Now the Sunday-school, "the greatest thing of this age," the grandest thing that the Church has seen in the last hundred years, is on its trial: and if we do not mind it will go with the chaff into the unquenchable fire. We cannot play into the devil's hands without getting what he will get some day. Now I am talking here to you to-day for the last time. There will be no services here until after the Conference. There may be some poor, unsaved man here. God can make wheat out of chaff. He can! He will if you will come to Him. He will change your life, and you that are nothing worth, He can make you fit for heavenly thrones.

Listen to this letter.

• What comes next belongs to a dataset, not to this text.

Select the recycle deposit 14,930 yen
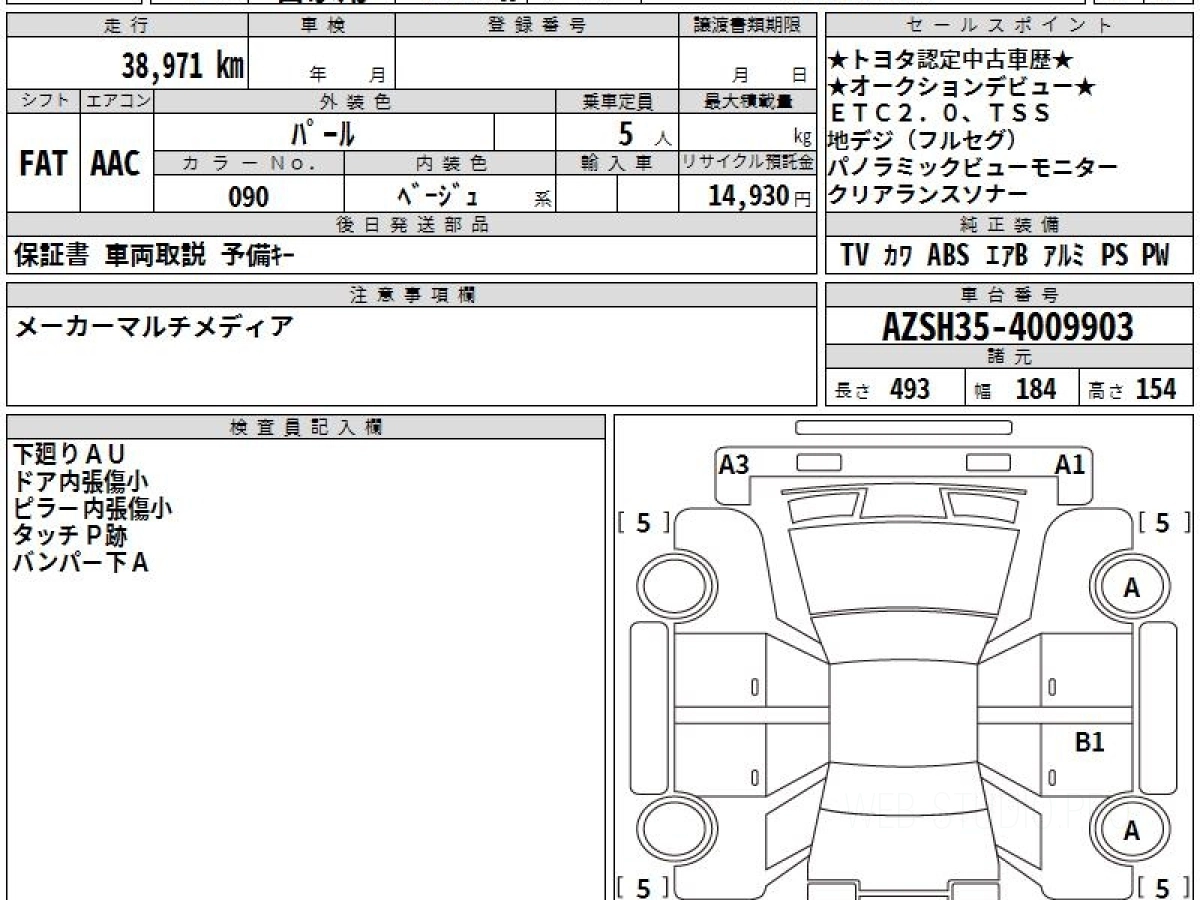Viewport: 1200px width, 900px height. pos(749,196)
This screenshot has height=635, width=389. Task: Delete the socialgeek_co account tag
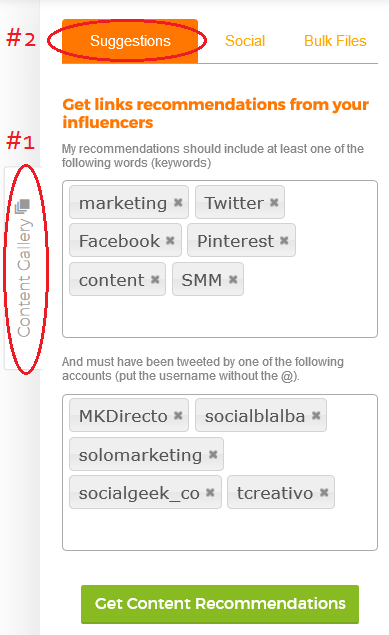click(210, 492)
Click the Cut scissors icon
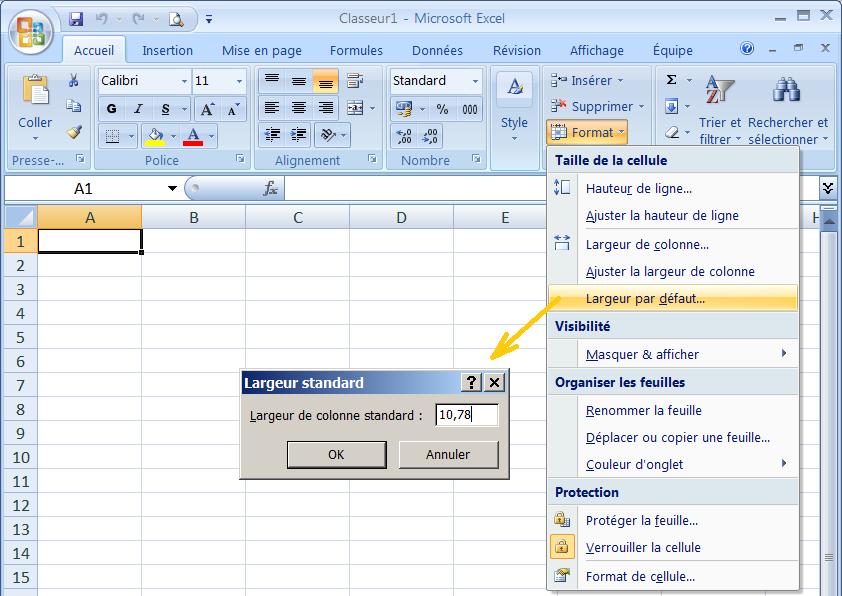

The man that wrote it was a football player. He was in the Bolton Wanderers, in its day a crack club. He was also a singer in the choir. And he came to a chapel where I was conducting a mission; and this little word got hold of him. It was not any great thing that was said; for it is sometimes "on boards and broken pieces of the ship that they come to land." This poor lad heard me say this: -- "You singers!" -- I did not know he was there -- "You singers! If you die out of Christ, when you get into the bottomless pit, some of the wicked spirits will come to torment you: 'Sing us a solo!'" It got him on his knees. He became penitent, and through giving his heart to God he is an evangelist in that town now. He was only chaff, though a wonderful player in the field; and he that used to say, "Play up, Jim!" has grown into a man, and the devil hates him now! He writes: -- "I feel drawn out to write to you. Many souls are being saved nearly every day. A man got saved some weeks back; and we went to see how he was going on. He first came to the mission, and although convinced of his wicked life, he refused the offer of mercy. Not being able to rest, he again found his way to the mission- hall, and there he found the Saviour. A few weeks passed, and I went to find him out. When we got there, they asked us in. I did not see a picture on the wall, only a few almanacks; but they had some bonny children, and the floor was very clean, and the fireplace bright. They had not many friends coming to see them. The father, having changed his pit clothes, came downstairs. He said, 'My wife used to pray when I married her, but I broke her up.' And then, pointing to the five children, he said, 'Thank God! Instead of being cursed to-night, they will all kneel down! The eldest girl is thirteen, and next Saturday I have got money to buy her a new frock, and on the Sunday she shall go to the Sunday school for the first time. Sometimes I pick up one of the children, and say, 'God bless thee, my child; thou wilt not have to fetch me from the ale-house any more!' After he had told us of his changed life, we all knelt down and thanked God. Last night his wife went home rejoicing in the Gospel. -- Your son in the Gospel, JAMES ATHERTON."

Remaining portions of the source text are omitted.